Posted on Public Engagement blog by Victor Bloomfield on May 9, 2007
Chip Peterson, a geographer in the University of Minnesota's Learning Abroad Center and a member of our Council on Public Engagement, sent me an interesting Op-Ed piece entitled “Community Geography” from the March 2007 issue of the AAG (Association of American Geographers) Newsletter. The article was authored by Don Mitchell from Syracuse University.

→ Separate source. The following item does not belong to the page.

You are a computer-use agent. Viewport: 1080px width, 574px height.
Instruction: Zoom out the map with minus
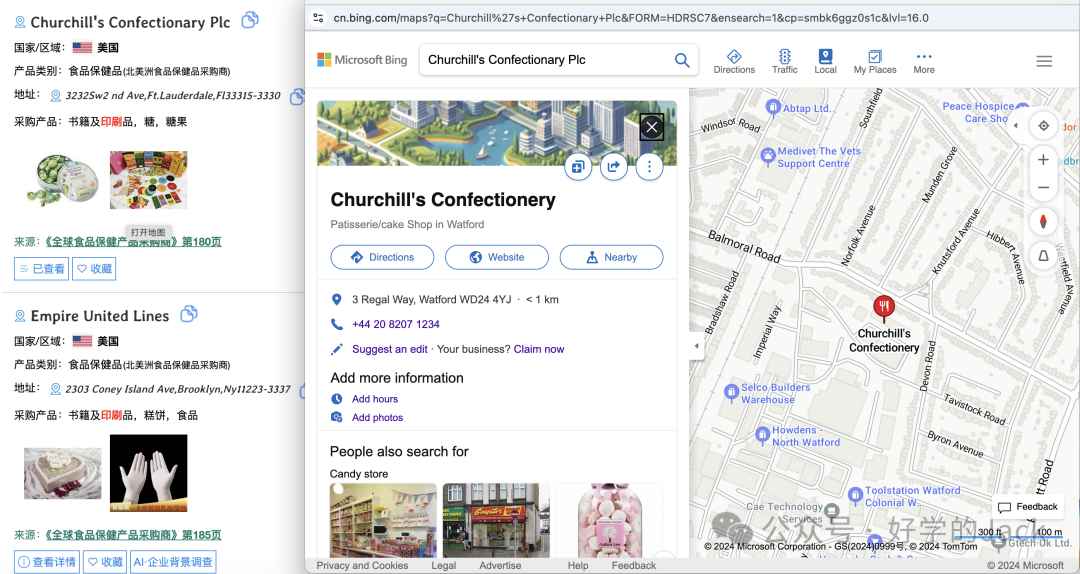[x=1043, y=187]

The article describes how the Executive Director of a hot food program in downtown Syracuse contacted the Geography Department to ask whether the department could help to create a “Syracuse Hunger Project” (SHP) to “map the face of hunger in the city”. He suspected that the locus of hunger in the city had shifted over time, but that the social services needed to respond had not followed that shift. The piece goes on to describe how a GIS course was reoriented to make the issue a class project, and how, when
… the students’ maps were presented to SHP meetings, the whole tenor of the conversation changed. Those who had been working on hunger forever began to look at the problem in a new way. They saw that indeed thee were large-scale shifts in the geography of poverty … without a similar shift in service provisions. But even more importantly, they began to apprehend the importance of finer-scale geographies… This resulted in … a raising of critical questions about how entitlement programs like food stamps intersect with the social geographies of the city. … In instance after instance, the maps grounded what had heretofore been quite abstract discussions, providing a specific focus for discussion and debate.